(READING TEXT Opens)

2 taxa of 18S mock communities are missing after deblur dereplication step

LivYeh · April 30, 2019, 12:06am

Hi all,

I'm using deblur on 18S mock communities amplified using V4 primers and found that 2 taxa are missing at the ASV table. Then, I looked into the stats and found out they are discarded at the dereplication step, which is out of my expectation. I wonder if anyone ran into the same issue and figured a way to fix it.

Nicholas_Bokulich · May 2, 2019, 12:20pm

Do those taxa have 100% sequence similarity (or high similarity) with other taxa in the V4 region? it sounds like that is the case, in which case there is probably nothing you can do.

LivYeh · May 2, 2019, 6:42pm

Thanks for your response.
These two taxa are similar but not 100% identical. I thought that may happen at the denoising stage because deblur may recognize them as artifacts, but they got removed at the dereplication stage, which raised my concern. I actually tried both DADA2 and deblur. DADA2 gave me the exact number of taxa I put in, whereas deblur removed two of them. I know I can just use DADA2 for my work, but feel it's good to let people be aware of this issue and maybe debug it somehow.

Nicholas_Bokulich · May 2, 2019, 6:45pm

Thanks @LivYeh! I will notify the deblur developers — they may follow up here if they have questions.

And I agree: for your analysis, it makes sense to move ahead with dada2 if that "just works".

(READING TEXT Closes)

- INSTRUCTION 1: Please list every date and time stamp on the posts in the deblur thread.

(DATA SUPPLIED Opens)

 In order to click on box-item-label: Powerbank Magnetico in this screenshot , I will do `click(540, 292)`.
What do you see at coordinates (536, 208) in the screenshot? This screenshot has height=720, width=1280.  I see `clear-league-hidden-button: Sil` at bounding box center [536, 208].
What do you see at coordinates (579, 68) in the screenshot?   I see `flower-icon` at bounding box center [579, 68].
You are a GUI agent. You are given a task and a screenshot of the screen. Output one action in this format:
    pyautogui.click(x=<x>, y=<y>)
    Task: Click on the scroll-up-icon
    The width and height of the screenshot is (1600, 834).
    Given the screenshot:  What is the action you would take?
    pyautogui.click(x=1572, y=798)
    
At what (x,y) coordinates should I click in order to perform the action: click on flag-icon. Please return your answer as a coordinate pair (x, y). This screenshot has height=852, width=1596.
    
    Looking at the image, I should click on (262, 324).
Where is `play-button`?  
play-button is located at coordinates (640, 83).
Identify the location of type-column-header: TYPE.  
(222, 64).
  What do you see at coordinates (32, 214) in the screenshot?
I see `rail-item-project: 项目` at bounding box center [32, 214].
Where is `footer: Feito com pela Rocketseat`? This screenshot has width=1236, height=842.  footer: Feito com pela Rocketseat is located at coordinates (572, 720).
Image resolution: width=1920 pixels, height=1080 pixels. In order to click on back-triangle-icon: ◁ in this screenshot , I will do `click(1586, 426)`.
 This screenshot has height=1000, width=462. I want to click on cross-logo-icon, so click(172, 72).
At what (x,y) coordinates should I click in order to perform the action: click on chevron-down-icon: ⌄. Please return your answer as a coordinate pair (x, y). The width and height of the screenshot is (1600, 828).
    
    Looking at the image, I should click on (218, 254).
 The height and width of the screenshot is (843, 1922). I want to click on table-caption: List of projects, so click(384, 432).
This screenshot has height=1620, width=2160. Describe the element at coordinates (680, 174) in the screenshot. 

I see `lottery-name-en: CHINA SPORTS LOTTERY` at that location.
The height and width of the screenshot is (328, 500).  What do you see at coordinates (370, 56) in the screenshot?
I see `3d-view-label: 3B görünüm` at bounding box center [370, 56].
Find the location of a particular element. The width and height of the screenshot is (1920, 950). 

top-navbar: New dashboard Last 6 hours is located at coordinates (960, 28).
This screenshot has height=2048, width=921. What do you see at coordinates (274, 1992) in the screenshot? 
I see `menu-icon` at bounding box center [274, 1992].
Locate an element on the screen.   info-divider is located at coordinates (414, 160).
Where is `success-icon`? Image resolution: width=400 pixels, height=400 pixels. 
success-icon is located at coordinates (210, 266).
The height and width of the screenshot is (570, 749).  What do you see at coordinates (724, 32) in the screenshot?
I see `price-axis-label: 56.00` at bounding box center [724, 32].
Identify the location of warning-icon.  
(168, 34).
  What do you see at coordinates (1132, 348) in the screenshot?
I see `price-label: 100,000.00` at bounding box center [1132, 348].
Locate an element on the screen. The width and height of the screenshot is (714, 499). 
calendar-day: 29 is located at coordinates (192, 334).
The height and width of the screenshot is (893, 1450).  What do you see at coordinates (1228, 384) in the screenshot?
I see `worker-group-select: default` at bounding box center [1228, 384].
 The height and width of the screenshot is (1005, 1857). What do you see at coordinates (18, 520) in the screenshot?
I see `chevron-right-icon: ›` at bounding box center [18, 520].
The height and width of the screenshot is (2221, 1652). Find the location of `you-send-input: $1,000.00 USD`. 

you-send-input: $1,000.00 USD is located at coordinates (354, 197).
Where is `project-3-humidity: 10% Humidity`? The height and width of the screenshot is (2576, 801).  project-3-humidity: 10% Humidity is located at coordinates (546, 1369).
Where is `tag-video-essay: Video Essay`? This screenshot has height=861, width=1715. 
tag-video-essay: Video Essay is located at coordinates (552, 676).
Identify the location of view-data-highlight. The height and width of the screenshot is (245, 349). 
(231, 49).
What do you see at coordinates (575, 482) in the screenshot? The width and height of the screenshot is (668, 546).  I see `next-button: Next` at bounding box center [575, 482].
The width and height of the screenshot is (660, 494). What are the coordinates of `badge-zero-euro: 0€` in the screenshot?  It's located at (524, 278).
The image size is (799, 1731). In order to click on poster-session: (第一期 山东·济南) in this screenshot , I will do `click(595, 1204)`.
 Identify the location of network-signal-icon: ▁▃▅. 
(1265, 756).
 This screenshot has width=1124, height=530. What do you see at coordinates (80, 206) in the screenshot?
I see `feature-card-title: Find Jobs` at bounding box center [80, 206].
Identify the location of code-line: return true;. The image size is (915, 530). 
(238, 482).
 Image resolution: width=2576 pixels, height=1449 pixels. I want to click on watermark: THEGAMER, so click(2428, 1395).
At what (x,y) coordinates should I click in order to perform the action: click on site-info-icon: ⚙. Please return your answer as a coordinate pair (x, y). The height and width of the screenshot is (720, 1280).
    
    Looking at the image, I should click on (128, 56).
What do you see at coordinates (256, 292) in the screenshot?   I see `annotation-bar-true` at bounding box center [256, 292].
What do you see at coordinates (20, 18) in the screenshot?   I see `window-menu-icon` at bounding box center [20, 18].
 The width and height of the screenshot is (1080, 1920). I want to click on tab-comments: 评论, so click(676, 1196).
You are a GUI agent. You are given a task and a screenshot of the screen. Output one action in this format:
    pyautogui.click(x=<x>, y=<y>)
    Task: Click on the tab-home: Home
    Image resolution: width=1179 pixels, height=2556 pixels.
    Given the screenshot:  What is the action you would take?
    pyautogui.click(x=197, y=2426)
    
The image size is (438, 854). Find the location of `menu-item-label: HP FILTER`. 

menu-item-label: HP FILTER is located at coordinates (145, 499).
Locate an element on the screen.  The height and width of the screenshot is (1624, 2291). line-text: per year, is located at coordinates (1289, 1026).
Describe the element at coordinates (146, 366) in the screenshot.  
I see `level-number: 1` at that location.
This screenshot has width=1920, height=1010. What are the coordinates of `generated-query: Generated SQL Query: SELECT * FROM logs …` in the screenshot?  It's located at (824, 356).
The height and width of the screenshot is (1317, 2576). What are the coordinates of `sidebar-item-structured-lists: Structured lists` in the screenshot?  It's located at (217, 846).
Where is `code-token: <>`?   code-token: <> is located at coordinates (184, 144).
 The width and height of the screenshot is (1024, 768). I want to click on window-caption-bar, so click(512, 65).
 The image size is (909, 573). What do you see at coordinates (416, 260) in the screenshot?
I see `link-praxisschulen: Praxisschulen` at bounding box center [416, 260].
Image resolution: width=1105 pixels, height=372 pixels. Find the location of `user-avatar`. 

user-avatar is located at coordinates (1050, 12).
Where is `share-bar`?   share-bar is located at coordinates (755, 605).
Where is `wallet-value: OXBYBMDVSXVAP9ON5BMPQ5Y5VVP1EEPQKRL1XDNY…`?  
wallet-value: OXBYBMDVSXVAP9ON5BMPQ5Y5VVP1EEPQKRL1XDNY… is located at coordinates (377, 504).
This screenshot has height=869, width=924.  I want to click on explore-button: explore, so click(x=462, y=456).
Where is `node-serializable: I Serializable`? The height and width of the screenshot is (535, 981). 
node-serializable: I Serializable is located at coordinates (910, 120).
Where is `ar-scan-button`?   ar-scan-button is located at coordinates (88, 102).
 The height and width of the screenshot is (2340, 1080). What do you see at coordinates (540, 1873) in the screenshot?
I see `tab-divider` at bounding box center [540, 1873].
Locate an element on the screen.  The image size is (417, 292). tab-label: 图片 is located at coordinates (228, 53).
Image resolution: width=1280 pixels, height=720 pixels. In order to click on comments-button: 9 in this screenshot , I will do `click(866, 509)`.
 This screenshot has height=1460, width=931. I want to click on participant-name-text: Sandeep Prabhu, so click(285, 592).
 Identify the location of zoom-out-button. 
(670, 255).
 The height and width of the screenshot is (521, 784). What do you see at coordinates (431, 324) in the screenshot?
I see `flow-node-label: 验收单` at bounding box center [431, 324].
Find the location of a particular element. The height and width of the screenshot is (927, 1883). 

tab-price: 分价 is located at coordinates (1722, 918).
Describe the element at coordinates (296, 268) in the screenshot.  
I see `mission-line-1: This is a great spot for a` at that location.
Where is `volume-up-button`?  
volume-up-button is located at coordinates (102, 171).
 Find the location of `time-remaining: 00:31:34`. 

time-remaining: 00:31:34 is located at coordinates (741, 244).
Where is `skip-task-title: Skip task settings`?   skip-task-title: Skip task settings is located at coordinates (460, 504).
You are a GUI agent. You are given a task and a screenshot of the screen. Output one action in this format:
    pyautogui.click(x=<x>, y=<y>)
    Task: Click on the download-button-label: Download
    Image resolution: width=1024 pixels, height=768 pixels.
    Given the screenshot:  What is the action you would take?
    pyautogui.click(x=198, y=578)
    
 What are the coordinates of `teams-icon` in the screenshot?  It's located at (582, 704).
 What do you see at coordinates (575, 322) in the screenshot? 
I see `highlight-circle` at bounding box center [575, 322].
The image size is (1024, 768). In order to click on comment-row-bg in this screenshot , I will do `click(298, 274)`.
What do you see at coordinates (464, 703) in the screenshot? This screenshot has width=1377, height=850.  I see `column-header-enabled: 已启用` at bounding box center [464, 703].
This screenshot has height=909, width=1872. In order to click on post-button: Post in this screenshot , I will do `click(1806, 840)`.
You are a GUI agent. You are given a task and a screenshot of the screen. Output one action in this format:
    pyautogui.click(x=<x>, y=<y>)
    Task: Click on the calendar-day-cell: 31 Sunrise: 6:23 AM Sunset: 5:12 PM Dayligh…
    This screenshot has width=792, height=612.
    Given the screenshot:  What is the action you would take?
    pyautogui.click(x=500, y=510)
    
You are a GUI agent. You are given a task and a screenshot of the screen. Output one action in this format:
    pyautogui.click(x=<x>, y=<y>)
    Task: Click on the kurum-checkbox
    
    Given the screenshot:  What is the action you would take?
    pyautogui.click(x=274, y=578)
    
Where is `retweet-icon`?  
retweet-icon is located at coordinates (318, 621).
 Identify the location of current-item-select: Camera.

(DATA SUPPLIED Closes)

- INSTRUCTION 2: In the records, rewrite everything from the line containing "has height=861, width=1715." down to the line containing "What do you see at coordinates (575, 482)", changing each "screenshot" to "image" and leaving the rest untouched. Return only those lines.

- FINAL ANSWER 1:
April 30, 2019, 12:06am
May 2, 2019, 12:20pm
May 2, 2019, 6:42pm
May 2, 2019, 6:45pm

- FINAL ANSWER 2:
Where is `tag-video-essay: Video Essay`? This image has height=861, width=1715. 
tag-video-essay: Video Essay is located at coordinates (552, 676).
Identify the location of view-data-highlight. The height and width of the image is (245, 349). 
(231, 49).
What do you see at coordinates (575, 482) in the image? The width and height of the image is (668, 546).  I see `next-button: Next` at bounding box center [575, 482].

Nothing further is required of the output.